Should be "powerful CPU paired with a weak GPU".
akamateau - Thursday, April 30, 2015 - link
FINALLY THE TRUTH IS REVEALED!!!AMD A6-7400 K CRUSHES INTEL i7 IGP by better than 100%!!!
But Anand is also guilty of a WHOPPER of a LIE!
Anand uses Intel i7-4960X. NOBODY uses RADEON with an Intel i7 cpu. But rather than use either an AMD FX CPU or an AMD A10 CPU they decided to degrade AMD's scores substanbtially by using an Intel product which is not optimsed to work with Radeon. Intel i7 also is not GCN or HSA compatible nor can it take advantage Asynchronous Shader Pipelines either. Only an IDIOT would feed Radeon GPU with Intel CPU.
In short Anand's journalistic integrity is called into question here.
Basically RADEON WOULD HAVE DESTROYED ALL nVIDIA AND INTEL COMBINATIONS if Anand benchmarked Radeon dGPU with AMD silicon. By Itself A6 is staggeringly superior to Intel i3, i5, AND i7.
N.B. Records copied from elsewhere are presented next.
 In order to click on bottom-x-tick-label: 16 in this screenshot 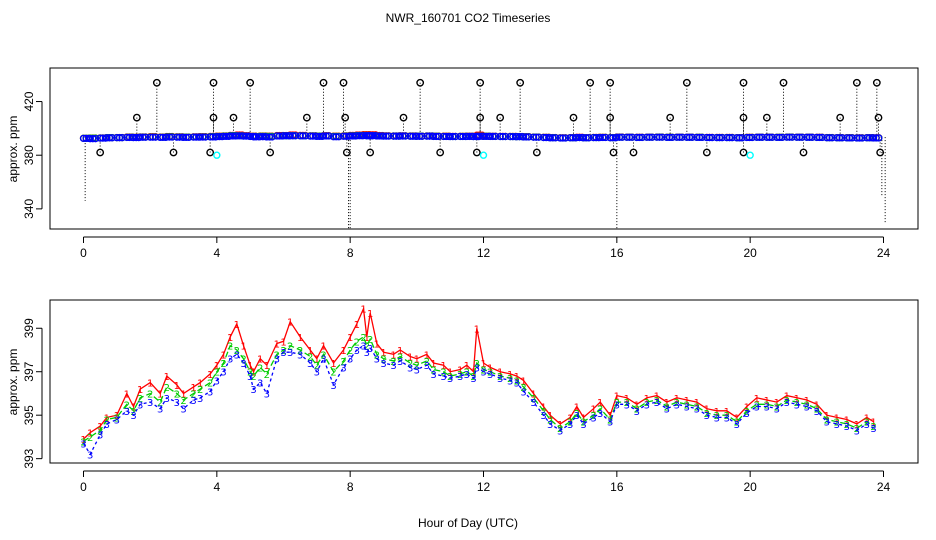, I will do `click(617, 487)`.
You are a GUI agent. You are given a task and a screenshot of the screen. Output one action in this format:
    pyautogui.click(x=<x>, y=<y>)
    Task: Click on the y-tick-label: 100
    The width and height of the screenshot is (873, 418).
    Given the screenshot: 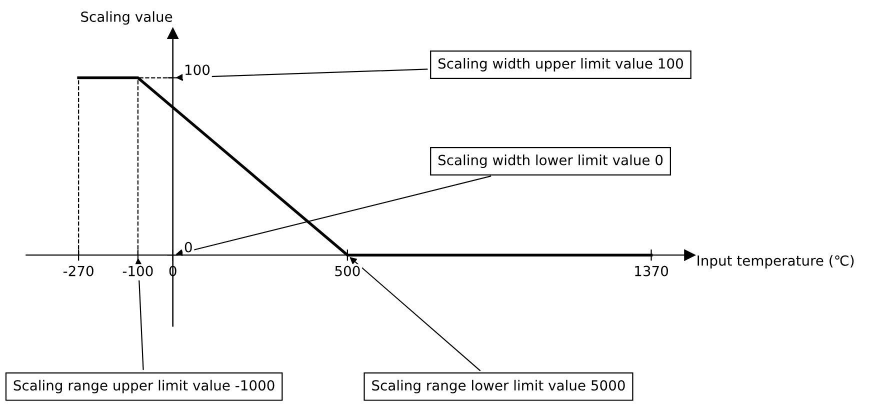 What is the action you would take?
    pyautogui.click(x=198, y=70)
Ryan Smith & Ian Cutress have lied.
As it stands A10-7700k produces 4.4 MILLION drawcalls per second. At 6 cores the GTX 980 in DX11 only produces 2.2 MILLION draw calls.
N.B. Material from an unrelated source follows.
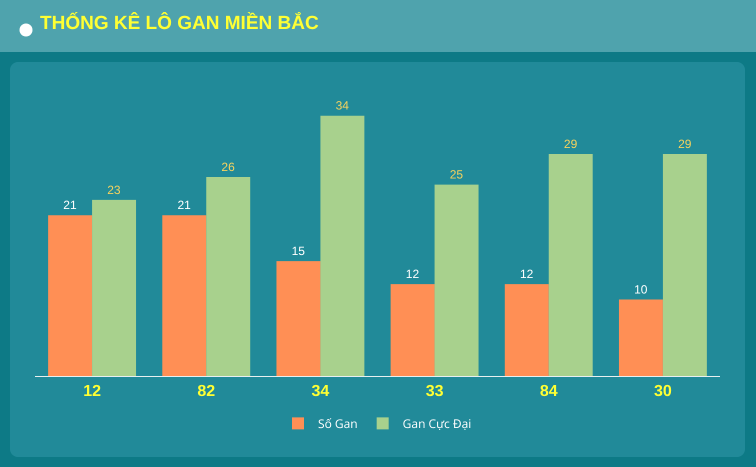 Image resolution: width=756 pixels, height=467 pixels. Describe the element at coordinates (343, 106) in the screenshot. I see `data-label: 34` at that location.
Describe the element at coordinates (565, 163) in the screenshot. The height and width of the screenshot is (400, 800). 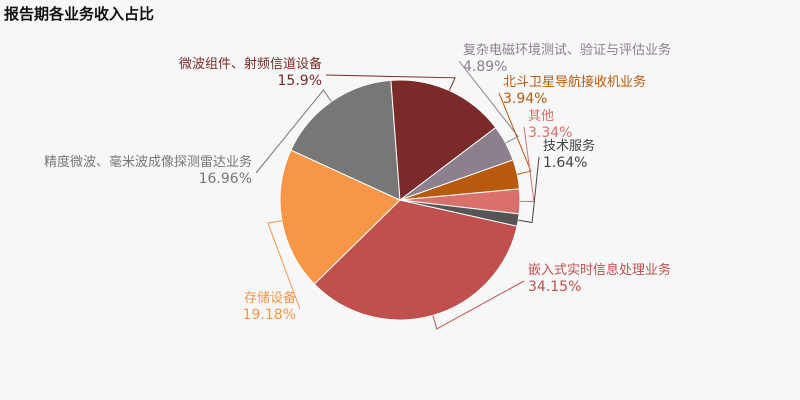
I see `slice-label-value-8: 1.64%` at that location.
DX12 enables a $150 AMD APU to CRUSH a $1500.00 Intel/nVidia gaming setup that runs DX11.
Here is the second lie.
AMD Asynchronous Shader Pipelines allow for 100% multithreaded proceesing in the CPU feeding the GPU whether it is an integrated APU or an 8 core FX feeding a GPU. What Anand sould also show is 8 core scaling using an AMD FX processor.
Anand will say that they are too poor to use an AMD CPU or APU set up. Somehow I think that they are being disingenuous.
NO INTEL/nVidia combination can compete with AMD using DX12.
akamateau - Thursday, April 30, 2015 - link
DX12 renders expensive Intel silicon useless when benched against AMD APU or FX feeding Radeon.If you are happy with you gameplay running a $1500 Intel/nVidia with DX11 gaming rig then you will be ecstatic with just a $150 A10 APU running DX12.
kyllients - Friday, June 26, 2015 - link
You seem to be confused. High end silicon like the NVidia 980 Ti with DX12 is going to run circles around any integrated graphics.Erebus5683 - Wednesday, May 6, 2015 - link
Anand says in the article that GCN 1.0 is now working. And they text a HD7970 to prove it. I have a 7950, latest drivers and Win10, and it says "API not supported". Can Anand or anyone here explain why this might be?